• **Task statement**: Print only what runs from the line that includes "Image resolution: width=446" to the end of the listing, word for word, and do not include any pictures.
** Opening Information given block **
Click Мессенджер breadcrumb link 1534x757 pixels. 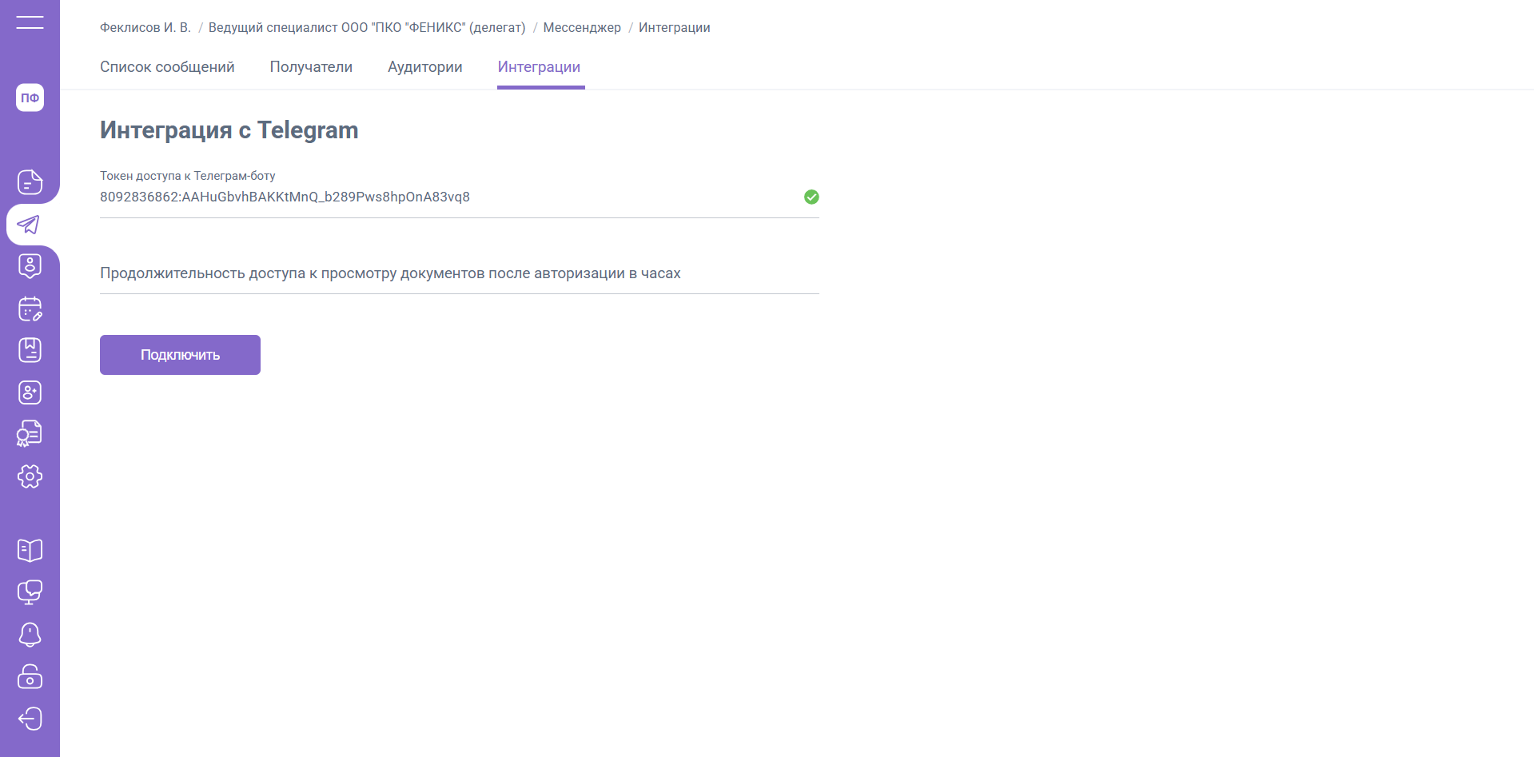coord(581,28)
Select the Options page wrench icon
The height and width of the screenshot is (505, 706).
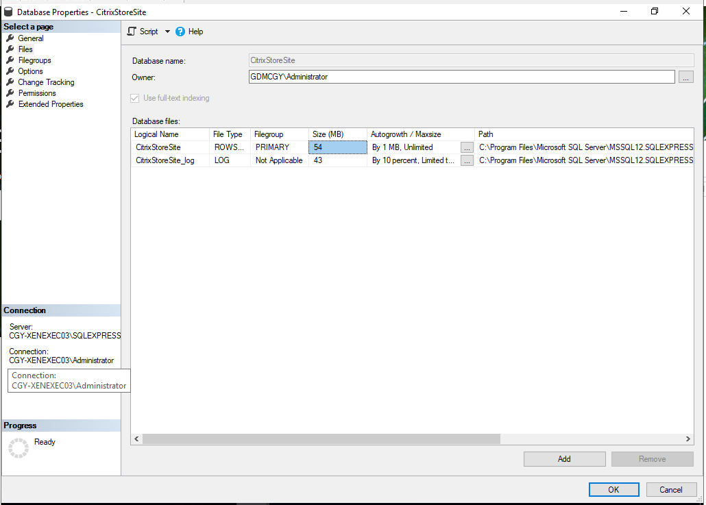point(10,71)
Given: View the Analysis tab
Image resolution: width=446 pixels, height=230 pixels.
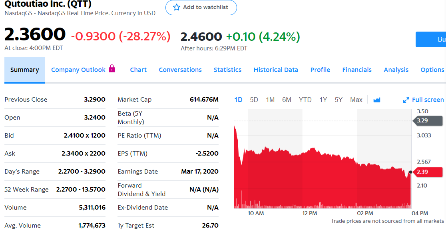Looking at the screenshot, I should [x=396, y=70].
** Closing Information given block **
• **Answer for this exercise**:
Image resolution: width=446 pixels, height=230 pixels.
Looking at the screenshot, I should [x=396, y=70].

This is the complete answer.